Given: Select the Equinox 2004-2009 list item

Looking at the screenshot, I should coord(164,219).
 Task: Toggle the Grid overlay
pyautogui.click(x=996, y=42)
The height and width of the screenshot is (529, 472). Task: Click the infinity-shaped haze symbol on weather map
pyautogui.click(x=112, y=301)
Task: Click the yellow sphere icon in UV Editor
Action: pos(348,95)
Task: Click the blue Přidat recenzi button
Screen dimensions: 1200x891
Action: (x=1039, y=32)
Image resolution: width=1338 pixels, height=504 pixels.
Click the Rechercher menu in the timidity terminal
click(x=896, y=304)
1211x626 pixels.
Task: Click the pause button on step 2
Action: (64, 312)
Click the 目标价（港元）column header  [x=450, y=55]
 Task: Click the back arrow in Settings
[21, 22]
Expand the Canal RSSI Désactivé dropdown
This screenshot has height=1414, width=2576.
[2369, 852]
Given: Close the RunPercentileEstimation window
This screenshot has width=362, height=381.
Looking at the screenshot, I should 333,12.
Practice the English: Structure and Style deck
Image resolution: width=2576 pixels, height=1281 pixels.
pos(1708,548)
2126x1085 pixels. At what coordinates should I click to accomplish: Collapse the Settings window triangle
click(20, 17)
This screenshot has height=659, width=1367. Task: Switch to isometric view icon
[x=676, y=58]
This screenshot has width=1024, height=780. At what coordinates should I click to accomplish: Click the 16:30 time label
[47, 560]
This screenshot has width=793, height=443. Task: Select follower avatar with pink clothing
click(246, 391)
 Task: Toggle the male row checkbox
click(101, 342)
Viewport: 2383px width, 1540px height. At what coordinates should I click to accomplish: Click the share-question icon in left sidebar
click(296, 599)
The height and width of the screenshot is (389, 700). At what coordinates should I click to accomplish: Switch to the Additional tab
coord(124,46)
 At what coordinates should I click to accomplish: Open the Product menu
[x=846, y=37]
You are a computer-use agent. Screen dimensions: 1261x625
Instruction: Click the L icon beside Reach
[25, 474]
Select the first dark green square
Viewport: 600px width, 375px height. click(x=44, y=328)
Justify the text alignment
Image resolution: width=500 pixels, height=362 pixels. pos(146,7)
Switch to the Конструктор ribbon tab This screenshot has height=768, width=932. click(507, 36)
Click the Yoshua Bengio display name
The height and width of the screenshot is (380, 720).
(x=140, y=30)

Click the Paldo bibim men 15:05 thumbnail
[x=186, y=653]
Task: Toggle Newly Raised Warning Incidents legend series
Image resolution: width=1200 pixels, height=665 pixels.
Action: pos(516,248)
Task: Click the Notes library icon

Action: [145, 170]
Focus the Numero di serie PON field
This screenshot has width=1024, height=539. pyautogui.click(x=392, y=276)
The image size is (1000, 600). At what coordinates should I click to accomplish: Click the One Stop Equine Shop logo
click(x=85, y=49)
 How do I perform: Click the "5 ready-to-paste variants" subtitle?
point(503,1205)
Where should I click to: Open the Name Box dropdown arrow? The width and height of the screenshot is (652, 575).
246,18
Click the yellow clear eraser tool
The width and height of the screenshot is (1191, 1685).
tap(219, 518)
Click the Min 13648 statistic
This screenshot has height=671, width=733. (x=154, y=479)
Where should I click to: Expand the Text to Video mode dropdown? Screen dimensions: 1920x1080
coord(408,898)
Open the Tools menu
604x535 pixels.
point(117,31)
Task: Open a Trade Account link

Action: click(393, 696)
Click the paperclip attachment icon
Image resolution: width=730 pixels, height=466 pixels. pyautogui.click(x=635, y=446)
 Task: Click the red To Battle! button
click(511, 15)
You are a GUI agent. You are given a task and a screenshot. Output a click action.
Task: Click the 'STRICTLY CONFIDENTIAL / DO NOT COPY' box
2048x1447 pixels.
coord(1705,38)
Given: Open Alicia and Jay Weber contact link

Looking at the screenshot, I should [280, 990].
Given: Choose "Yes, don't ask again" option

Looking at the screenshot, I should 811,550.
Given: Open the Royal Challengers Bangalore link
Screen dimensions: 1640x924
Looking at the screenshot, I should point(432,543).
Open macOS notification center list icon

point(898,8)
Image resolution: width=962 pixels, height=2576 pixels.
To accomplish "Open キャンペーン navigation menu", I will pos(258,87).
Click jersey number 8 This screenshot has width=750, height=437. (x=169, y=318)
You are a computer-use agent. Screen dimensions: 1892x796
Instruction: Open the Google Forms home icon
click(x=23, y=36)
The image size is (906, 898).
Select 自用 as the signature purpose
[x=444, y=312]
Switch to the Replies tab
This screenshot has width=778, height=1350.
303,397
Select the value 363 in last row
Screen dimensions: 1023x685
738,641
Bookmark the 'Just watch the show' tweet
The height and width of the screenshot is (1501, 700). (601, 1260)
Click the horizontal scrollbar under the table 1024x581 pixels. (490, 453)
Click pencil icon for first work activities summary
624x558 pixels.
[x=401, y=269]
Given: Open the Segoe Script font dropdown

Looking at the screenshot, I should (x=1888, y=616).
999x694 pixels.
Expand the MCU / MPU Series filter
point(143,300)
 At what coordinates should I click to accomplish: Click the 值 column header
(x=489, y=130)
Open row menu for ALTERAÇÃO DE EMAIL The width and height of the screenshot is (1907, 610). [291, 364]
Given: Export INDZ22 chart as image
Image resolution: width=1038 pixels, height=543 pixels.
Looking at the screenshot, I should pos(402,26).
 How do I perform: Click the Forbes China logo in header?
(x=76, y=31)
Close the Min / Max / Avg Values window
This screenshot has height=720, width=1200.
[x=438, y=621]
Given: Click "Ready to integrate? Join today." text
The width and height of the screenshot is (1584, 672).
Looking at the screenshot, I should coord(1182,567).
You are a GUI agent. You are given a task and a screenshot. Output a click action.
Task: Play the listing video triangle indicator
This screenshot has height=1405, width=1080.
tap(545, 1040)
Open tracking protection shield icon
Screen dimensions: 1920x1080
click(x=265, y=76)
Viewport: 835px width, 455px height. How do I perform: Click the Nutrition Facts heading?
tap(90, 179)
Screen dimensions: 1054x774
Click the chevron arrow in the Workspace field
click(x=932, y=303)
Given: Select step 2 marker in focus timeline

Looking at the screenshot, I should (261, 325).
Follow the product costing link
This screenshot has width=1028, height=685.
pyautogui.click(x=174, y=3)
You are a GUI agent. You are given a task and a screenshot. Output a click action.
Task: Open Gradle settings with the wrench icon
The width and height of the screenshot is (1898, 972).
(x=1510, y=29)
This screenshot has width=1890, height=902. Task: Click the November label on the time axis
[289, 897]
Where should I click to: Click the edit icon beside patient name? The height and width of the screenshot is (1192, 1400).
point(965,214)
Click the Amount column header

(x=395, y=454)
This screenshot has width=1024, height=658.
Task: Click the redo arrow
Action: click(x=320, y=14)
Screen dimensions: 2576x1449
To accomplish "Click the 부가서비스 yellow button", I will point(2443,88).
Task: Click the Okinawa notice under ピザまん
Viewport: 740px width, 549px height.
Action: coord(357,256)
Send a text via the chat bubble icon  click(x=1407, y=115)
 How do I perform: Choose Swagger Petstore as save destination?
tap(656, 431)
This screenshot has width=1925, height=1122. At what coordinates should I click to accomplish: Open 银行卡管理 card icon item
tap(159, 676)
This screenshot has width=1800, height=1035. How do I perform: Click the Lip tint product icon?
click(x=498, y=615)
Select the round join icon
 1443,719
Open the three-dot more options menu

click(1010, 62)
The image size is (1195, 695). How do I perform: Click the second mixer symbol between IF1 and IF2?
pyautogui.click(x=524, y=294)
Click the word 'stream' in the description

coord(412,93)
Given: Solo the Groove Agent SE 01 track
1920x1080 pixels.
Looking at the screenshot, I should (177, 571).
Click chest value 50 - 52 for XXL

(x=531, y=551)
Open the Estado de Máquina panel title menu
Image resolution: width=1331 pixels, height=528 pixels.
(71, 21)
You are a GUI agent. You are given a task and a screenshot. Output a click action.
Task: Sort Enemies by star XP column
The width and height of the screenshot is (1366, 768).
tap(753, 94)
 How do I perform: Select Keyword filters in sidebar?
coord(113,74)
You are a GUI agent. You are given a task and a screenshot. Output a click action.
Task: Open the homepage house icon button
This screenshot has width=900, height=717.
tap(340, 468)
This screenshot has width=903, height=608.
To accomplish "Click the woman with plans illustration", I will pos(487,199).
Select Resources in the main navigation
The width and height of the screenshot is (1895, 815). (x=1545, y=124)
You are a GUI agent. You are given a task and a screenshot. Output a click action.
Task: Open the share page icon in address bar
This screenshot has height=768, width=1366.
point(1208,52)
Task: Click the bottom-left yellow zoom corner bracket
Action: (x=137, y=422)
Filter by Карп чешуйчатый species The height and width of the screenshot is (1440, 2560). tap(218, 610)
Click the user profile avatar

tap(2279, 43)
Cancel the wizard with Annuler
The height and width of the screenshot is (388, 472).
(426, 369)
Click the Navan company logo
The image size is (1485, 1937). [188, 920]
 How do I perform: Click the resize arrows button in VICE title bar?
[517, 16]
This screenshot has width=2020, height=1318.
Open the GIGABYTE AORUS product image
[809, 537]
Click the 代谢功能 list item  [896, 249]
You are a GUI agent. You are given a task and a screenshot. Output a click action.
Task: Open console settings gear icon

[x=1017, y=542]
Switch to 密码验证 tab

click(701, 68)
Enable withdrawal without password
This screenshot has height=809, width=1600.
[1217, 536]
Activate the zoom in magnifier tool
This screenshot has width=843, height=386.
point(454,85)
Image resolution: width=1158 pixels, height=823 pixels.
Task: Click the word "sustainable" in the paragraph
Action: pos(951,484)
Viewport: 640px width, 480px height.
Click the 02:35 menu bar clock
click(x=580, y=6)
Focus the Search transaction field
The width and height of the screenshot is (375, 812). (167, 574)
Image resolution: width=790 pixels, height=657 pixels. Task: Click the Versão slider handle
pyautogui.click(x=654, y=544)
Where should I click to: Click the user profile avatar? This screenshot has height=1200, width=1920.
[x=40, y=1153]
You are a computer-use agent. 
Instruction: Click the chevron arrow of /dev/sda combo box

## Exercise task:
Copy out the listing above word for word, from the line containing "Screen dimensions: 2576x1449" through the line containing "click(1010, 62)", including both of those lines.

## Worked answer:
Screen dimensions: 2576x1449
To accomplish "Click the 부가서비스 yellow button", I will point(2443,88).
Task: Click the Okinawa notice under ピザまん
Viewport: 740px width, 549px height.
Action: coord(357,256)
Send a text via the chat bubble icon  click(x=1407, y=115)
 How do I perform: Choose Swagger Petstore as save destination?
tap(656, 431)
This screenshot has width=1925, height=1122. At what coordinates should I click to accomplish: Open 银行卡管理 card icon item
tap(159, 676)
This screenshot has width=1800, height=1035. How do I perform: Click the Lip tint product icon?
click(x=498, y=615)
Select the round join icon
 1443,719
Open the three-dot more options menu

click(1010, 62)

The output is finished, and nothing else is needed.